* Quoted passage:
____________________

When I was new at digital printing I got a high-ish end Epson pro grade printer and some fine art paper. I was looking for sharpness. I did not yet have good control of color, of how to get the color in my mind and on the screen to show up on the paper. Besides the technical details of evolving a color managed workflow, I think it had to do with fear. I was wasting expensive paper and ink, and rarely getting it right, so I lacked courage to just assert my vision. It’s a little hard to explain, but if you look at Van Gogh’s brush strokes up close in a museum, they are very brave. I had some courage before that in the darkroom, but probably not as much as I have now. Early ink-jet printing I had very little courage.

Early in my photography I had an epiphany about the malleability of photography as a medium. I was in college, working a very little bit in the college pottery in stolen moments and the darkroom in other stolen moments, and also as extra curricular reading trying to understand a book about the Zone System for black and white photography. Maybe the book wasn’t so good. Partly, as a Dartmouth student, it was hard to find bandwidth in stolen moments like that. Then one night I had a dream where the negative was conflated with the pottery clay — it was malleable like that, could be bent and worked. It was like I could smush the tones around with my fingers. Darkroom photography is far less tangibly squishy than digital photography is — you have to work methodically for any departures from defaults. I think that dream changed everything. Sometimes that happens in my photography — I’l have a dream about something strange that is in the realm of photography, and then I see differently. I still have a back-burner project I’m working on based on a dream with yellows and form and texture a few years ago.

____________________

* Data section:
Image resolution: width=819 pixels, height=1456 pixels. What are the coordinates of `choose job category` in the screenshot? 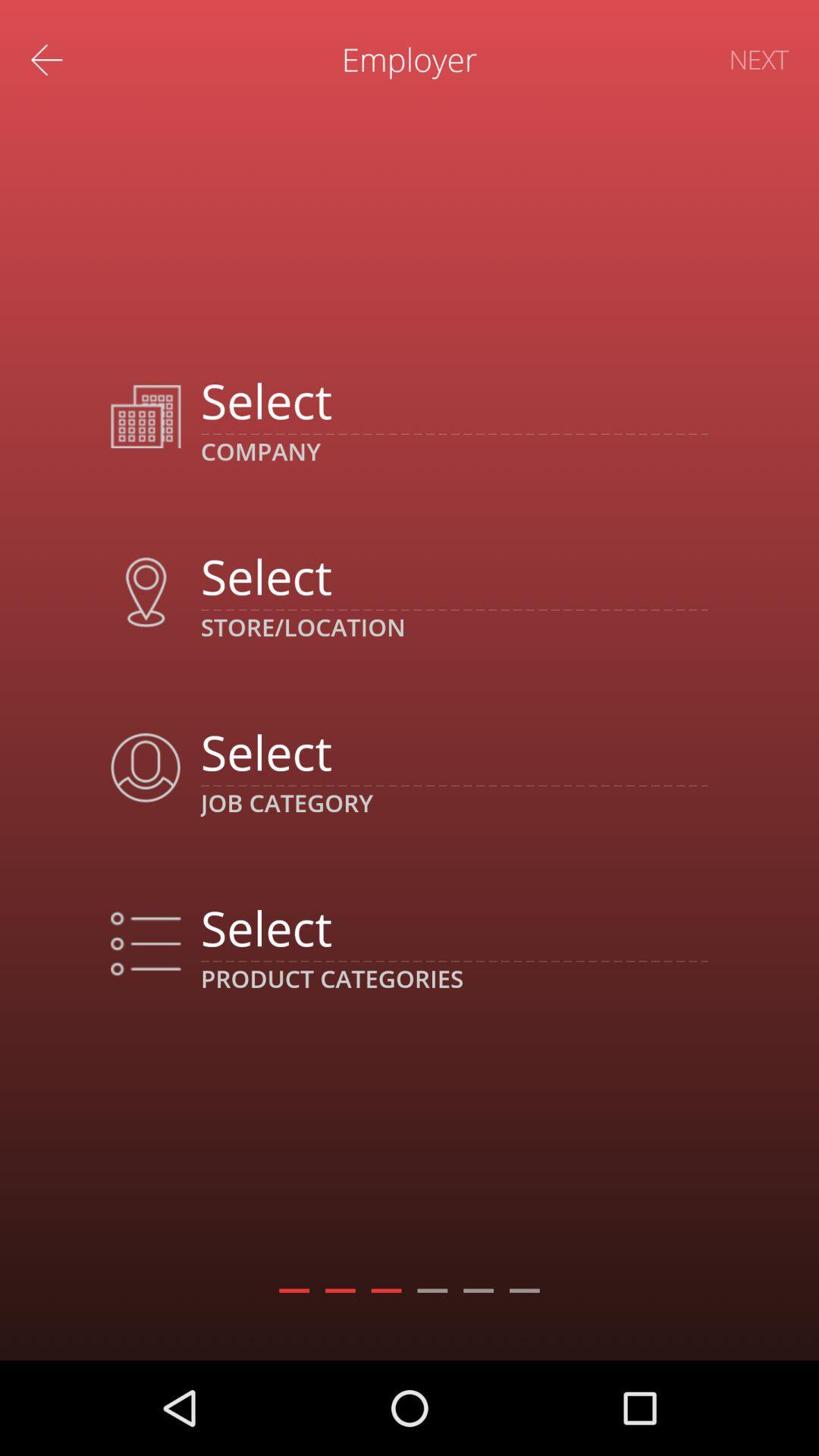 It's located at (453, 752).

____________________

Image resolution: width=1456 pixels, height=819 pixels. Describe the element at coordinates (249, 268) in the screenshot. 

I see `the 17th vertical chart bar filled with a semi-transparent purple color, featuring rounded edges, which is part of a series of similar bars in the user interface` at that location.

____________________

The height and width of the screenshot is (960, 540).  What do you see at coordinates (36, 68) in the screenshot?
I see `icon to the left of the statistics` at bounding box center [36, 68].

____________________

* Work to do:
• A. Can you quote the photography essay word for word, from "When I was new" to "very little courage."?
• B. Answer these questions about the photography essay:
(i) What brand of printer did the writer get when new at digital printing?
(ii) What system was the college-era book about?
(iii) In the dream, what was the negative conflated with?
• C. How might the photography essay go on? Write what follows its last sentence.

* Results by task:
• A.
When I was new at digital printing I got a high-ish end Epson pro grade printer and some fine art paper. I was looking for sharpness. I did not yet have good control of color, of how to get the color in my mind and on the screen to show up on the paper. Besides the technical details of evolving a color managed workflow, I think it had to do with fear. I was wasting expensive paper and ink, and rarely getting it right, so I lacked courage to just assert my vision. It’s a little hard to explain, but if you look at Van Gogh’s brush strokes up close in a museum, they are very brave. I had some courage before that in the darkroom, but probably not as much as I have now. Early ink-jet printing I had very little courage.

• B.
(i) Epson
(ii) The Zone System for black and white photography
(iii) The pottery clay

• C.
A couple of years later from that struggle with the zone system I did a workshop with Ansel Adam’s then-assistant, John Sexton, where we got to learn Ansel’s technique and see prints of his develop from straight print all the way through final print as he changed paper, chemistry, dodging, and burning. So I worked that way in the darkroom after that more than I had before, the Zone System very clear — with more courage in my brush strokes as it were.

So anyway, over a decade later, I’m revisiting this print above with amazing results. I actually had a print I had made over a decade ago of this image in my tiny office, flopping around clipped to a 16 x 20 mat board, in the way. It wasn’t on the wall, one of those things I just really should put away — it was in the way. But I think I kept it out, maybe, so it could work on me, provoke my dissatisfaction so I could evolve. I was not completely satisfied with it. I liked it, but… but… but…

I guess in some way I had been pulling back the string of a bow. Tension. I was developing my technique and vision. So a couple of weeks ago I just let the arrow fly from that bow and re-imagined the way this gets printed. I don’t know if I kept the old file or remember exactly what I changed in the color and tones, but I know in the printing I moved from a semi-gloss paper, probably the baryta paper I often favor for some prints, to an etching paper surface. Something about the way this Canson Etching paper takes these colors and renders these tones and details. Wow.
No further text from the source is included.